### Exercise instructions
Recast the lines below as a JSON list of strings, one string per line and no blank lines, starting at the line that contains "Given: Open the browser three-dot menu" and continuing through the final line. Omit the pictures from your answer.

[Target pointing data]
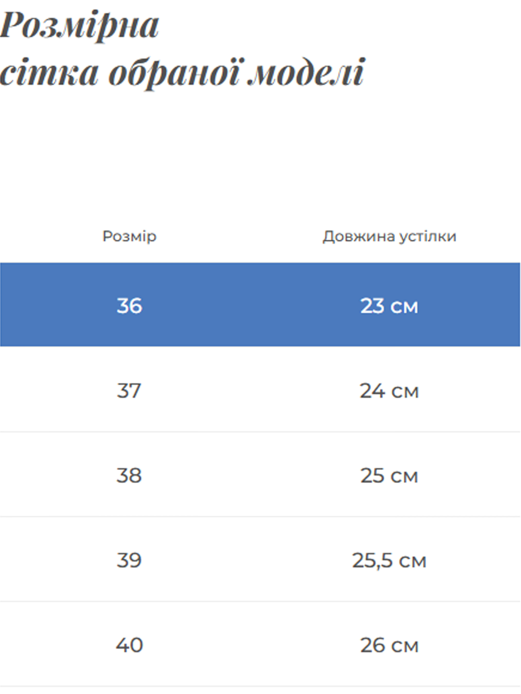This screenshot has width=521, height=694.
Task: Click the сітка обраної моделі heading line
Action: (x=182, y=73)
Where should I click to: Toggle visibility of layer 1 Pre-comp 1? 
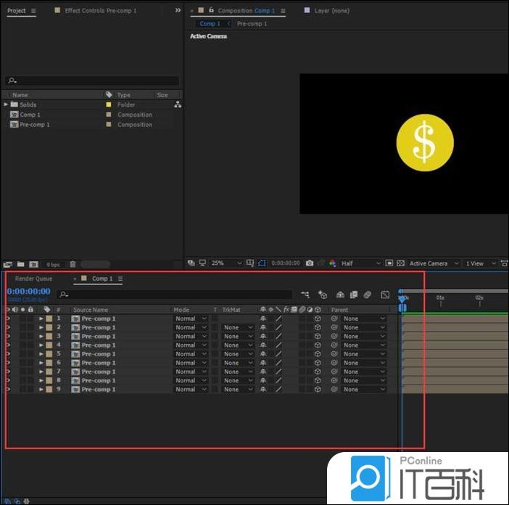pyautogui.click(x=8, y=319)
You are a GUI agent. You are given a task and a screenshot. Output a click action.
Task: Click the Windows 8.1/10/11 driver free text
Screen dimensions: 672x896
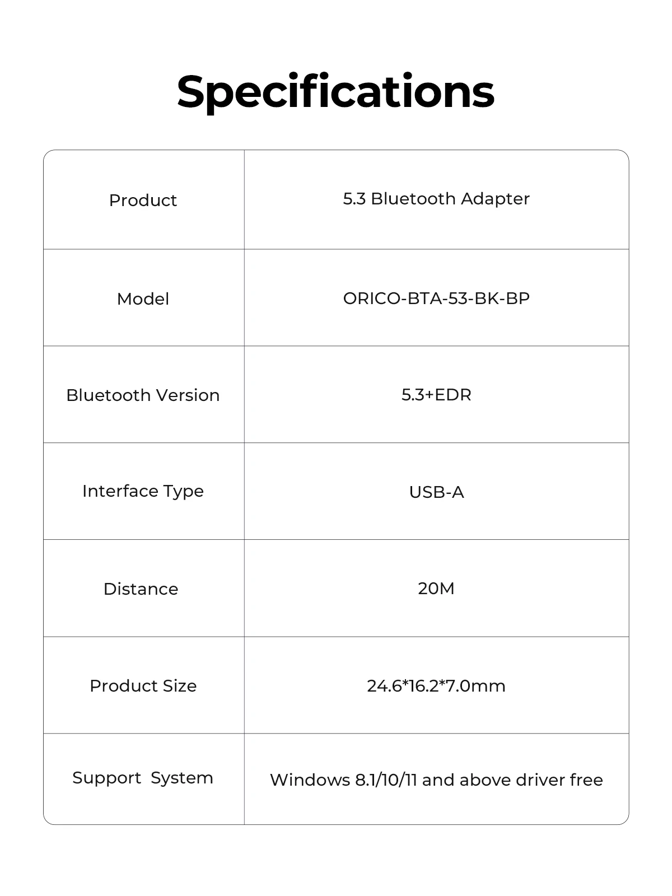click(x=436, y=780)
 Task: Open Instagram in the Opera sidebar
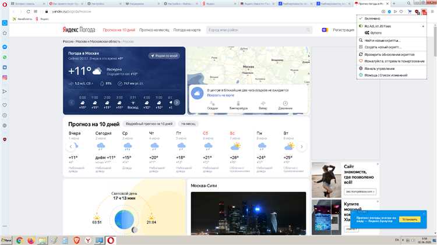point(5,77)
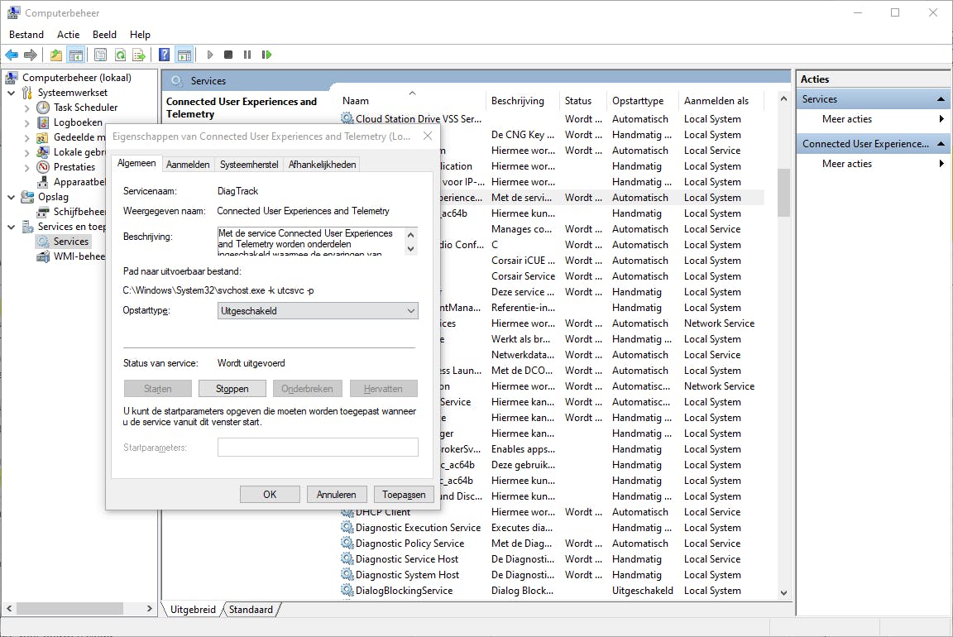This screenshot has height=637, width=953.
Task: Click the Restart service toolbar icon
Action: 266,55
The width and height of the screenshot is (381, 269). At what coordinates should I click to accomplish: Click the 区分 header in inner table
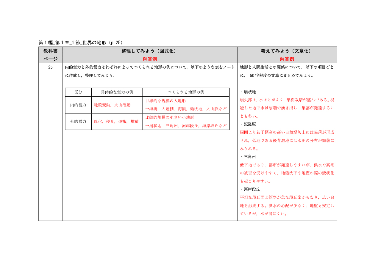(78, 92)
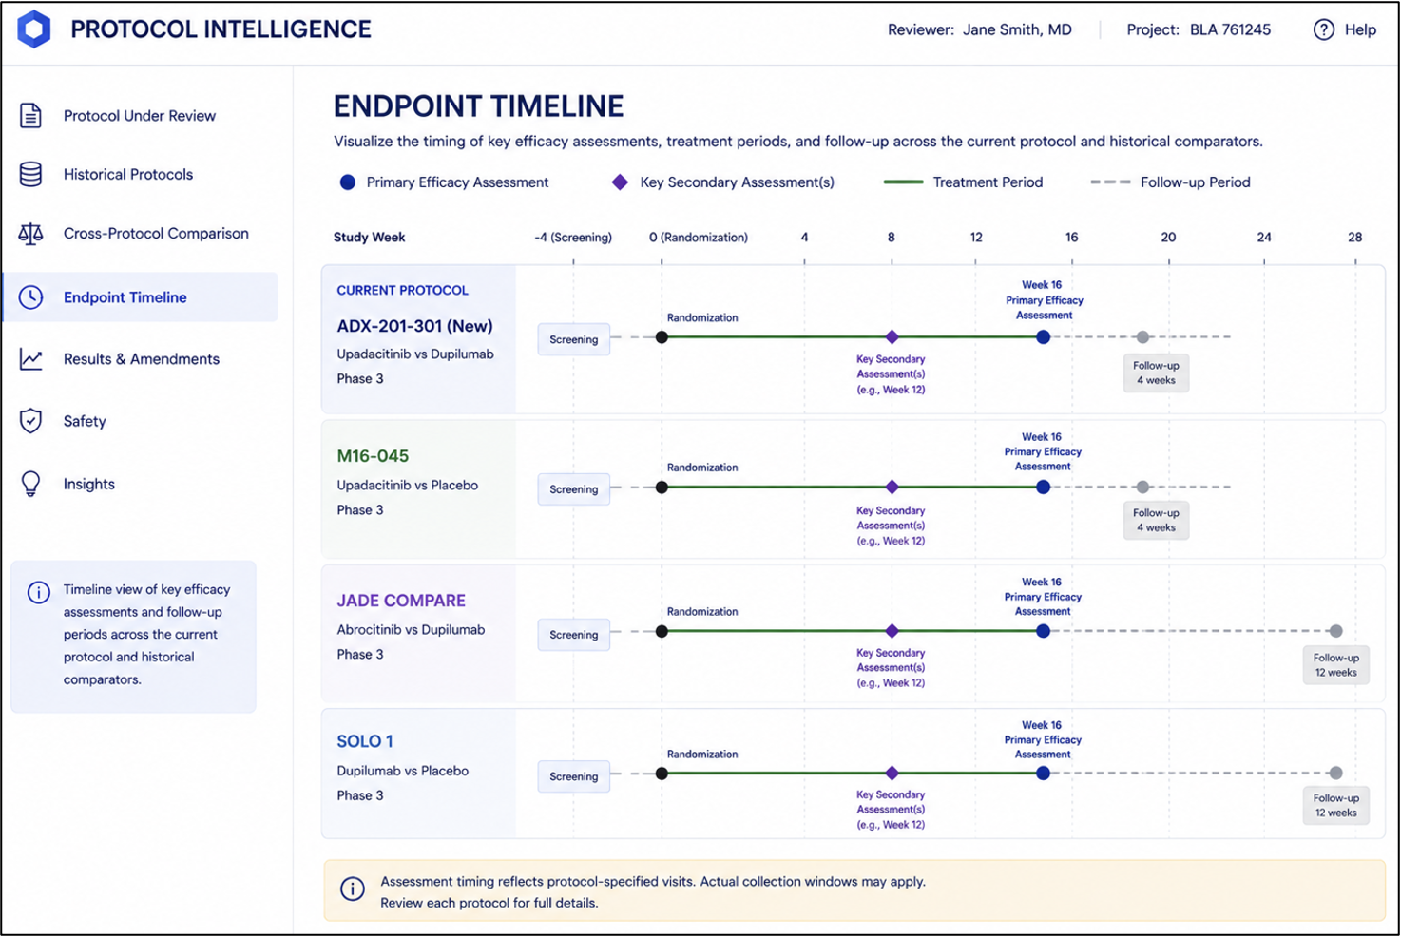Image resolution: width=1401 pixels, height=937 pixels.
Task: Open the JADE COMPARE protocol title
Action: pyautogui.click(x=401, y=601)
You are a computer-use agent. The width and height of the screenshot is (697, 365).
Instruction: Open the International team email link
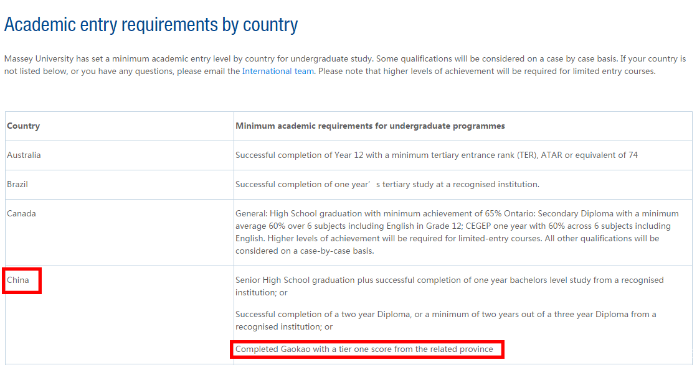click(x=277, y=71)
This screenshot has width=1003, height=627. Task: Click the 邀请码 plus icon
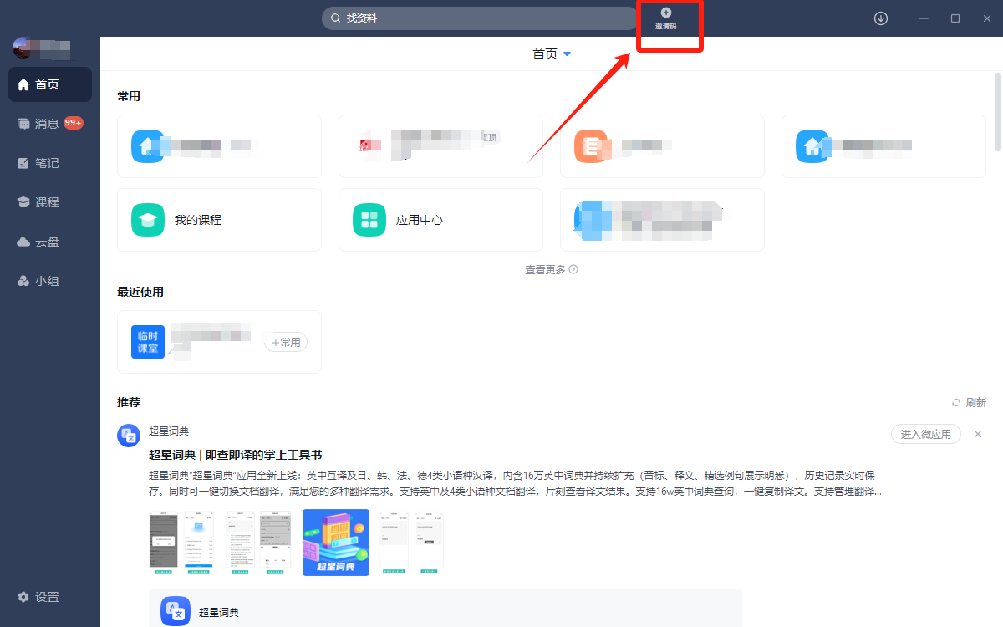pyautogui.click(x=666, y=13)
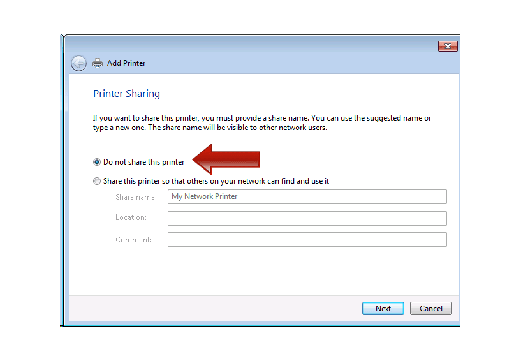Click the 'Share name:' label
This screenshot has width=521, height=361.
pos(136,197)
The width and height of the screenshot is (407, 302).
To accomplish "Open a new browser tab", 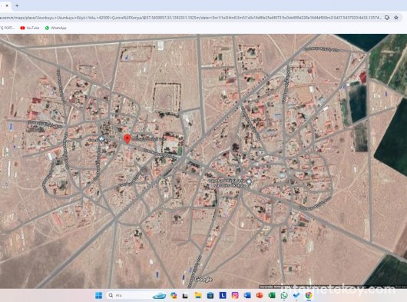I will (x=17, y=5).
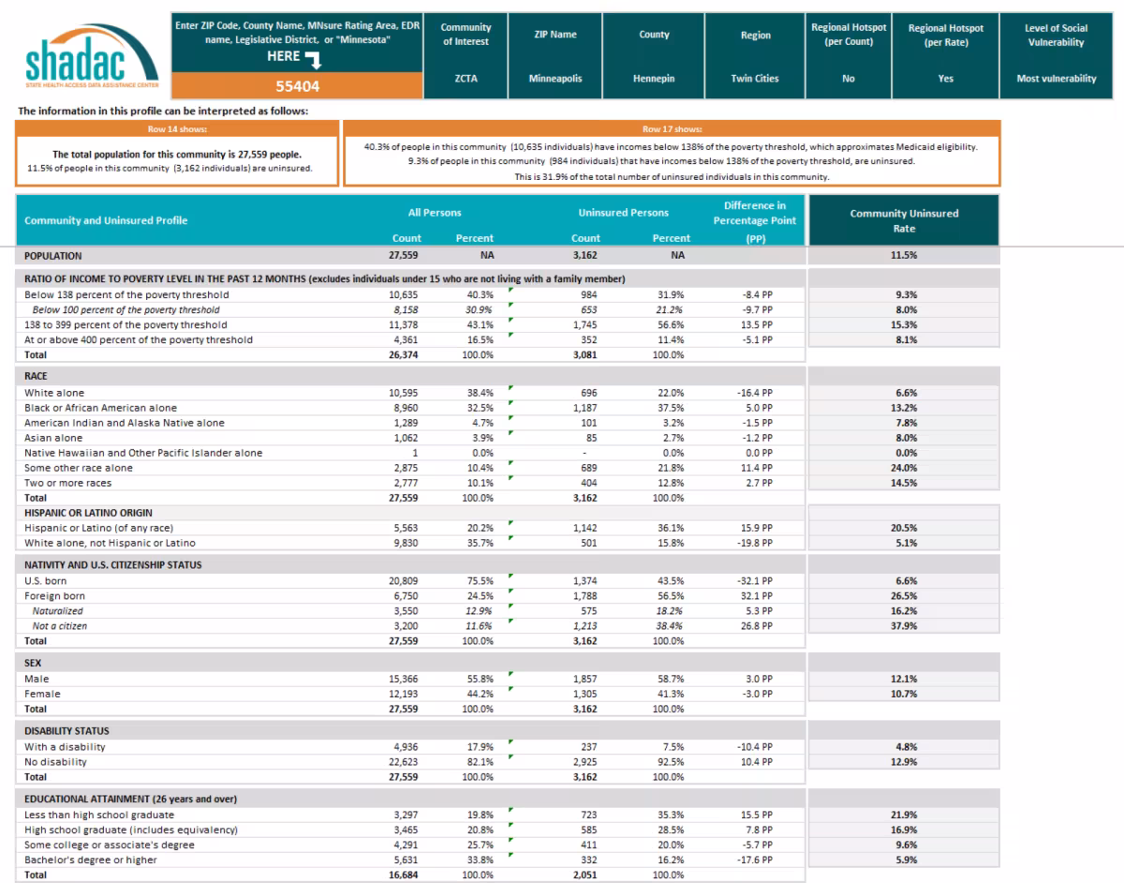Click the green comment marker beside 984 uninsured count
The width and height of the screenshot is (1124, 883).
point(510,289)
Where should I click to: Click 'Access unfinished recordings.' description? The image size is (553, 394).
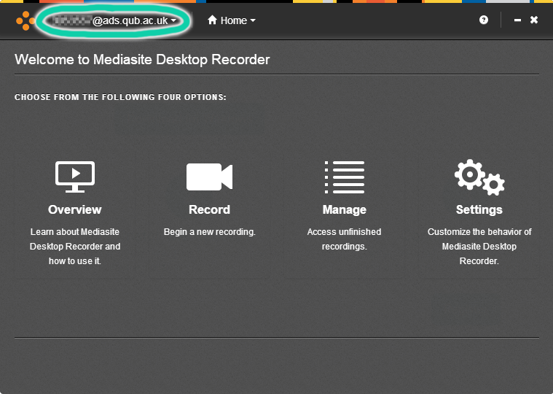[344, 239]
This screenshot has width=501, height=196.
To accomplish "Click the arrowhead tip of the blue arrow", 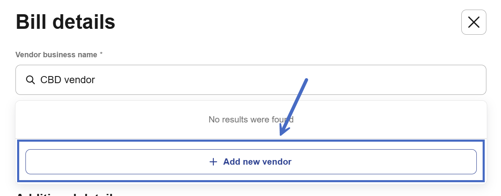I will 281,134.
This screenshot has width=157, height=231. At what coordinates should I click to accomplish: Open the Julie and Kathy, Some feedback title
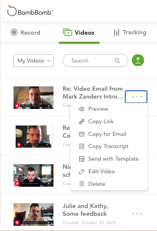[85, 210]
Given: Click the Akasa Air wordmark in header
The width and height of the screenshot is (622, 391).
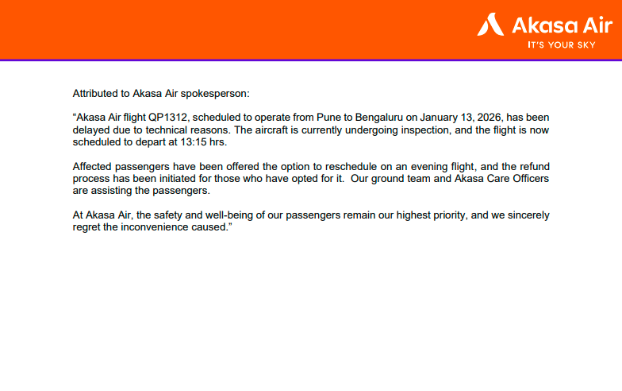Looking at the screenshot, I should (x=554, y=25).

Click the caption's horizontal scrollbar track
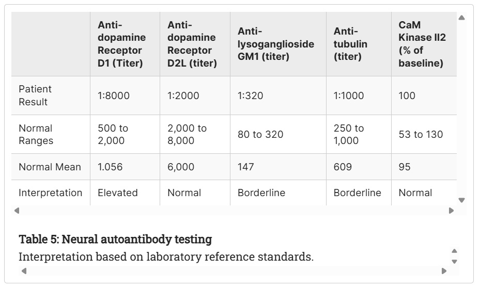coord(234,270)
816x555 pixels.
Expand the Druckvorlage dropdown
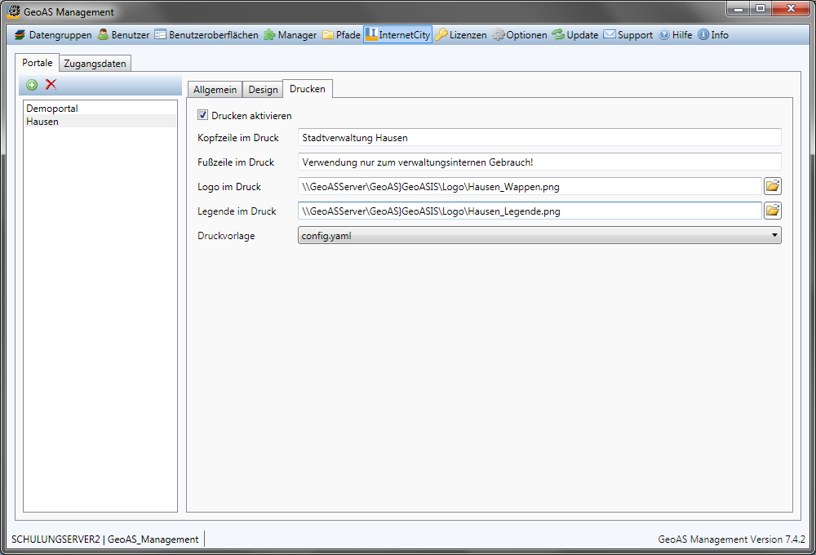(x=539, y=236)
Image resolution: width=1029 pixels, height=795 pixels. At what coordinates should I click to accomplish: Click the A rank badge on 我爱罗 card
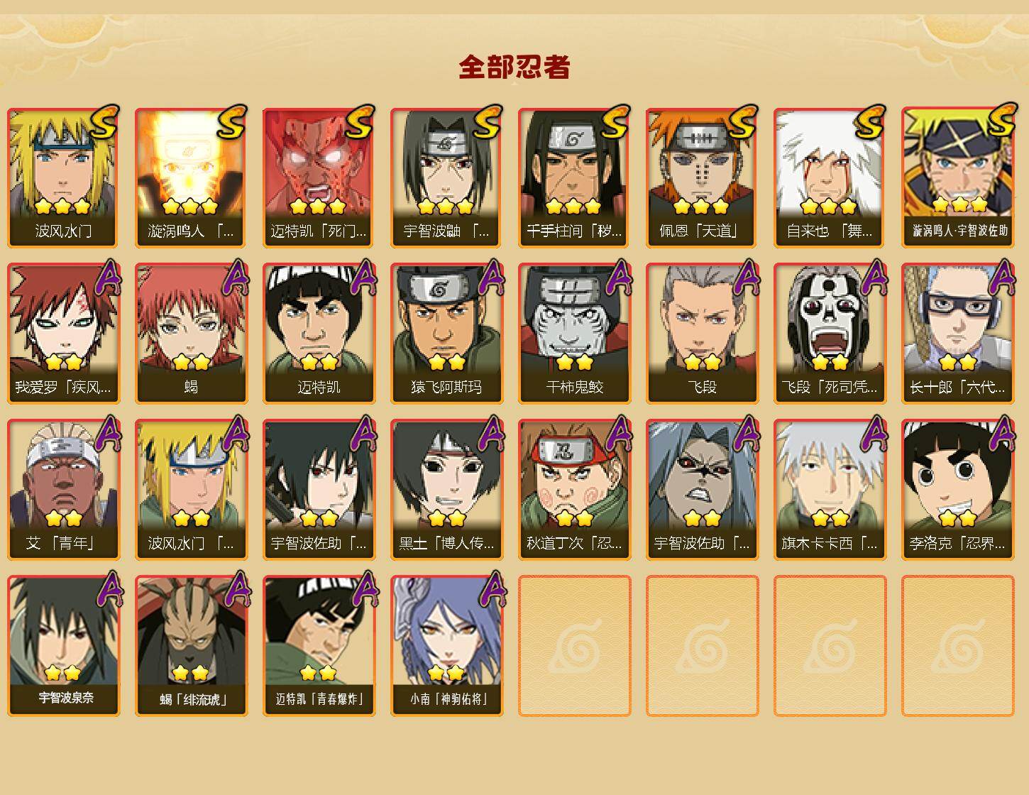(x=108, y=278)
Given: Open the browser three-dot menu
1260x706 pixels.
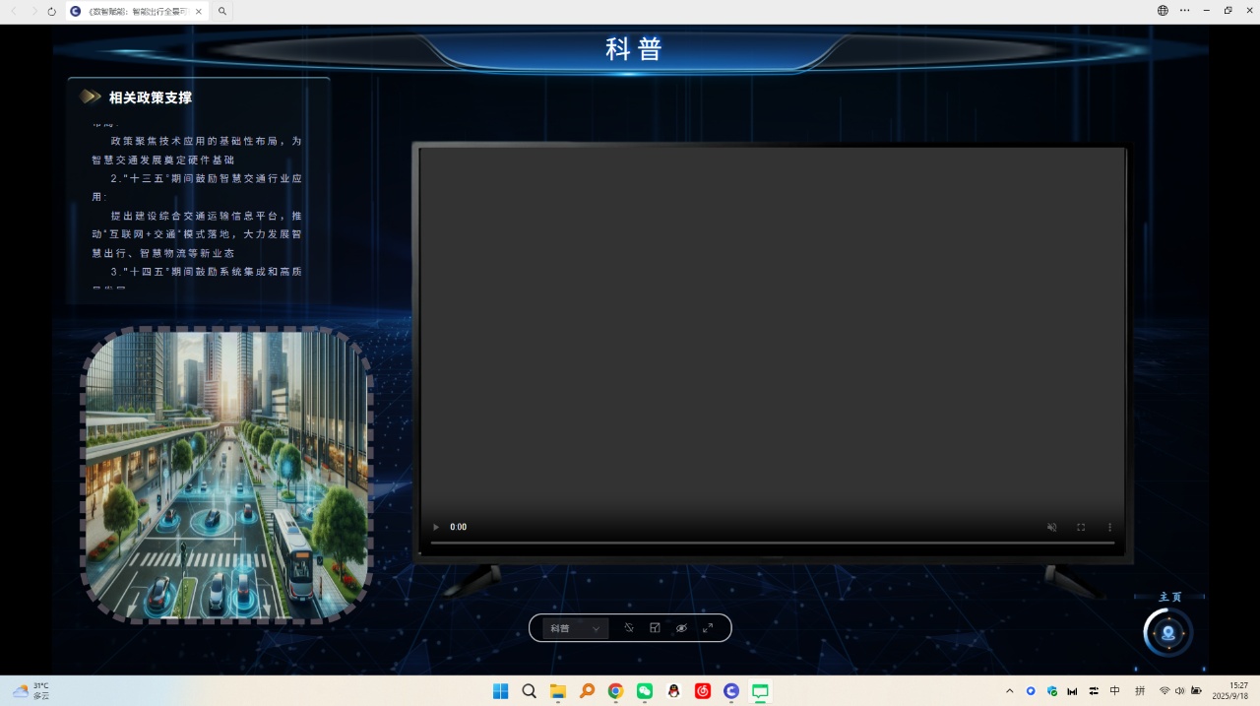Looking at the screenshot, I should [1184, 11].
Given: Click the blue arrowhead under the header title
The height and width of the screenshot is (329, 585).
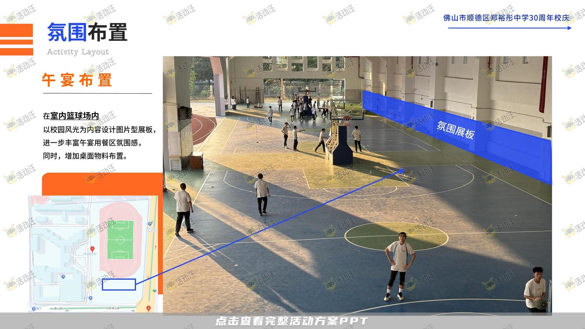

### Correct output
[
  "Given: Open the browser three-dot menu",
  "1260x706 pixels.",
  "Looking at the screenshot, I should [1184, 11].",
  "Given: Click the blue arrowhead under the header title",
  "The height and width of the screenshot is (329, 585)."
]